Chief Justice Roberts defends Supreme Court against charges of partisan rulings
By John Fritze, CNN
Hershey, Pennsylvania (CNN) — Chief Justice John Roberts on Wednesday lamented what he framed as a widespread misunderstanding of the Supreme Court’s work, pushing back on criticism that many of the court’s highest-profile cases wind up with conservative outcomes.
“People think we’re making policy decisions,” Roberts told a conference of attorneys and judges in Hershey, Pennsylvania, when asked what he felt Americans most misunderstood about the institution he has led for more than two decades.
“I think they view us as truly political actors,” he said, “which I don’t think is an accurate understanding of what we do.”
Roberts’ remarks came just days after the court handed down a blockbuster decision gutting a key provision of the Voting Rights Act — a ruling that lawmakers in several southern states have used to justify a chaotic push to redraw their congressional boundaries to help Republicans in this year’s midterm elections. That decision, handed down with the six-justice conservative wing aligned against the three-justice liberal bloc, has drawn sharp criticism from Democrats and voting rights groups, some of whom have reupped calls for court reforms.
The decision last week also led to a fiery exchange of opinions between three conservative justices — Samuel Alito, Clarence Thomas and Neil Gorsuch — and liberal Justice Ketanji Brown Jackson days later. Jackson wrote that the court should have stayed on the sidelines of a technical dispute that followed the Voting Rights Act decision in order “to avoid the appearance of partiality.”
“What principle has the court violated?” Alito fired back in a concurring opinion. “The principle that we should never take any action that might unjustifiably be criticized as partisan?”
On a broader level, Roberts’ defense on Wednesday came as the court is heading into the final months of a term that is replete with major cases involving President Donald Trump’s power to reshape the federal government.
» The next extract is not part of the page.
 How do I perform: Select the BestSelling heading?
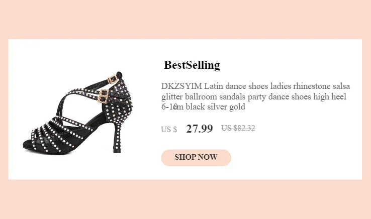[192, 65]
The court handed down one of those decisions in February, striking down Trump’s sweeping global tariffs in a ruling that drew sharp and personal criticism from the president.
Trump said that the justices who ruled against him, including two whom he appointed, were an “embarrassment to their families.”
Roberts, speaking Wednesday at a conference organized by the 3rd US Circuit Court of Appeals, reiterated past comments that criticism of the court’s decision is fair game but said that people have “to be a little more careful” about leveling personal criticism against judges.
“As soon as that happens,” he said, “that’s not appropriate.”
The chief justice did not mention Trump specifically and did not discuss any of the high-profile cases the justices are grappling with this term.
Roberts was interviewed by US Circuit Judge Michael Chagares, the 3rd Circuit’s chief judge, who was nominated to the bench by President George W. Bush. Chagares stuck mostly to softball questions, asking Roberts for the advice he would give to judges, lawyers and a younger version of himself.
Responding to a question about the court’s ever-lengthier oral arguments, Roberts did make some news for those who follow the institution closely. The chief justice said the format the justices embraced following the Covid-19 pandemic means arguments are carrying on for “too long” and that he intended to “look at it over the summer.”
At one point during Roberts’ address, a woman in the audience unexpectedly stood and began speaking to the chief justice. It turned out she was asking only for him to speak more clearly into his microphone.
Roberts appeared relieved.
“I thought,” he quipped, “it was a protest.”